El escritor francés, Pierre Klossowski, intenta crear un juego perverso cuyo fin último es la construcción de una antiteología que subvierta el orden divino. Estos autores, reafirman su voluntad de libertad afirmando la muerte de Dios, la destrucción del mundo, la disolución de la persona, la desintegración de los cuerpos y el cambio de función del lenguaje que ya sólo expresa intensidades.

            Concluyo, pues, que el intento de concebir el mal como un principio positivo mediante la mera inversión transgresora de la tradición clásica llega a un callejón sin salida por permanecer sometida al orden que invierte y que al ser transgredido confirma, en cierto sentido, su validez.

            Como se ve, la cuestión de El Mal, es en el fondo la cuestión de la Libertad, qué hacer con nuestras decisiones. El primer grupo ha considerado que la libertad proviene de la formación que otorga la sociedad, el segundo, ha intentado superarla (intento valioso, desde mi punto de vista).

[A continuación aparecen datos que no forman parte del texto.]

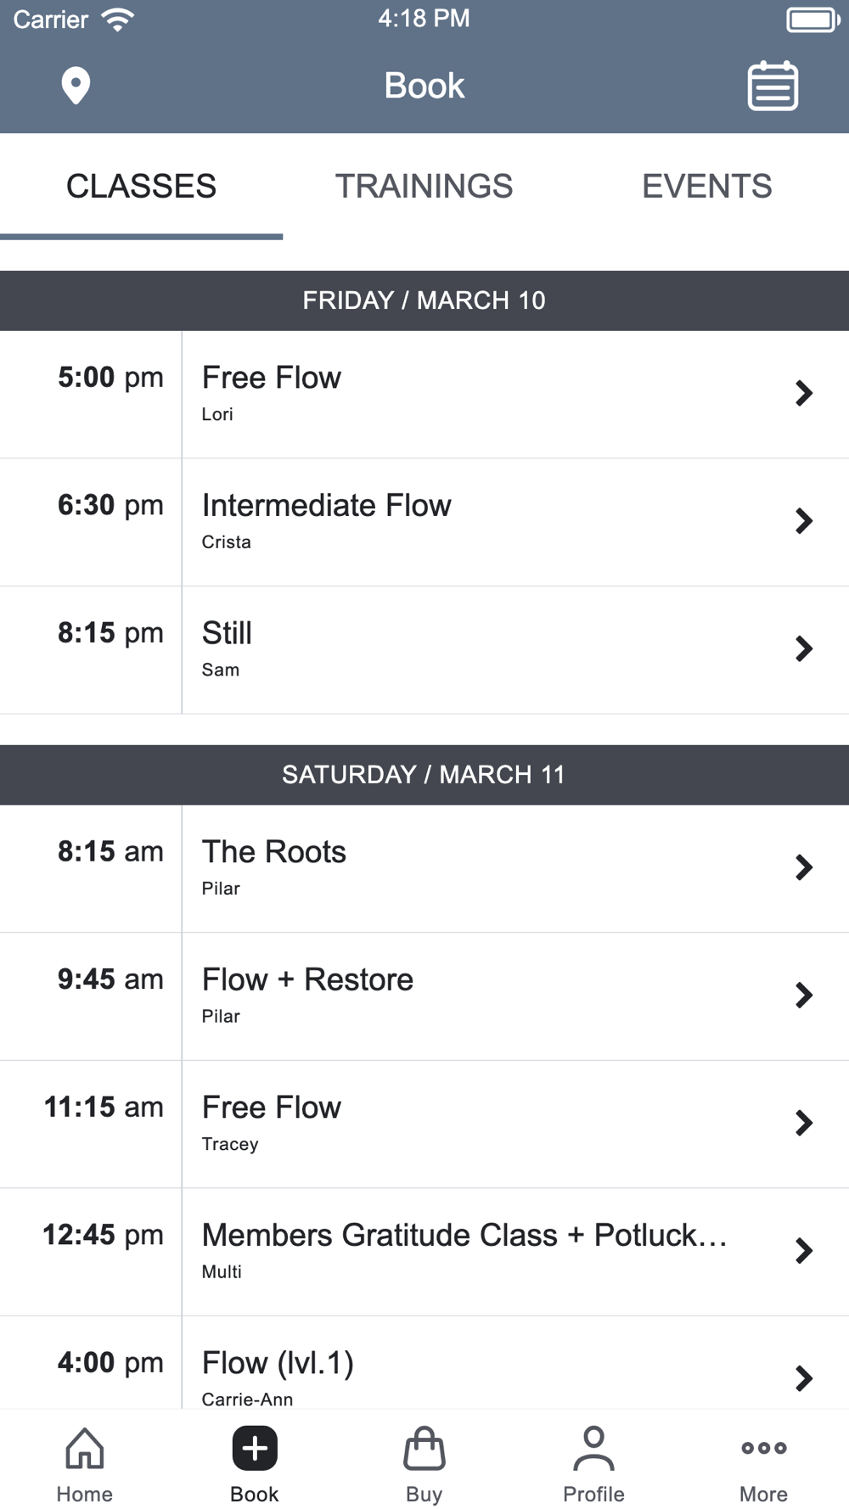Open the Profile person icon
849x1509 pixels.
(593, 1449)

La condición humana se ve lastrada por las necesidades, por la obligación de tomar decisiones, por su capacidad de hacer el bien y el mal, y se siente víctima de su cultura que establece los principios morales. Para mí sigue siendo básico el principio socrático y cristiano de responsabilidad.

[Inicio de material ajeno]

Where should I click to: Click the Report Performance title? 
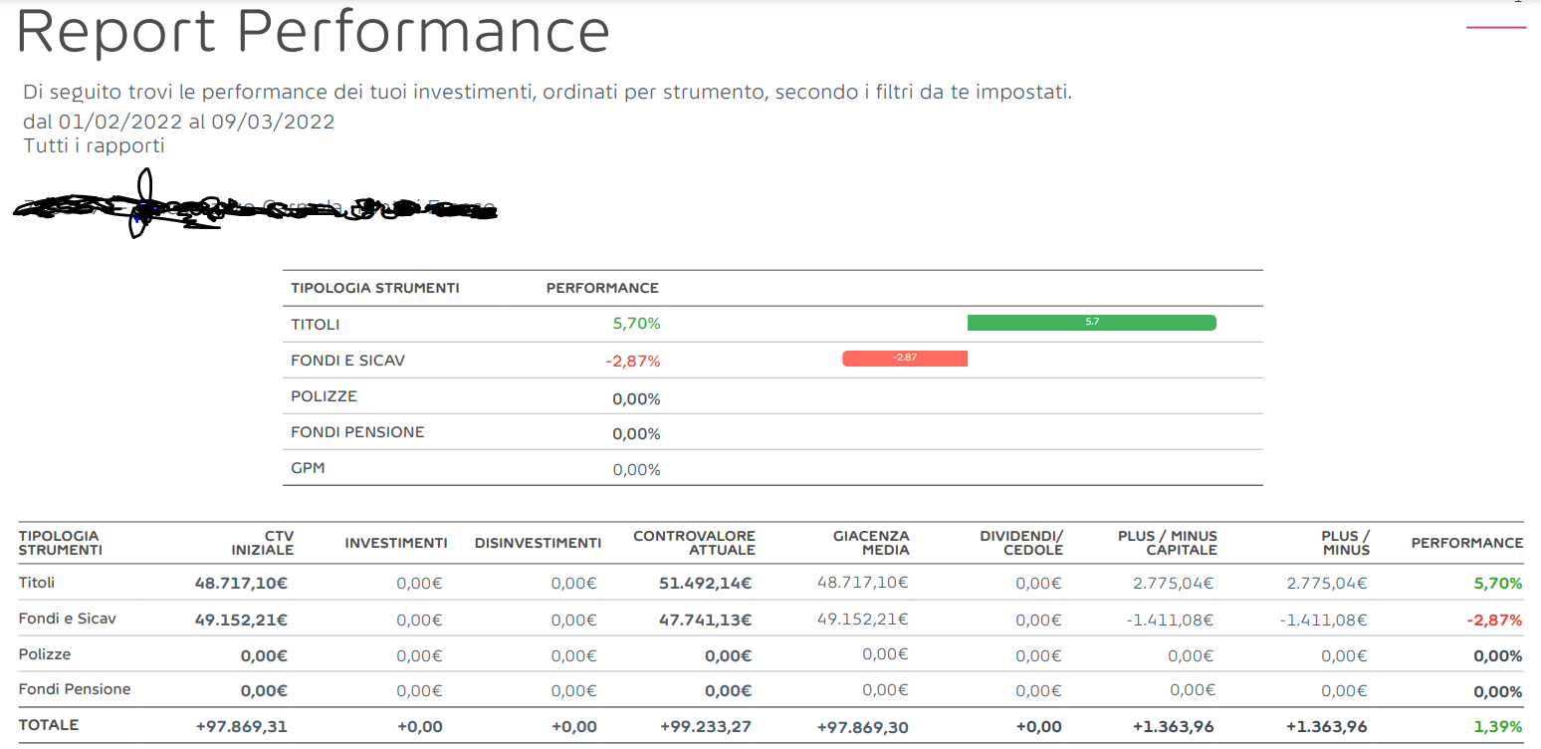click(313, 32)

Sócrates con su idea de que nadie es malo sino desconocedor de qué sea el bien o el mal (lo que responsabiliza a la cultura que le enseña –o no-), reforzado por la última frase del Cristo: “Perdónalos porque no saben lo que hacen”, es para mí la medida de nuestra tolerancia: el mal se realiza, el hombre vive en permanente conflicto de subsistencia, pero todas sus acciones son perdonables.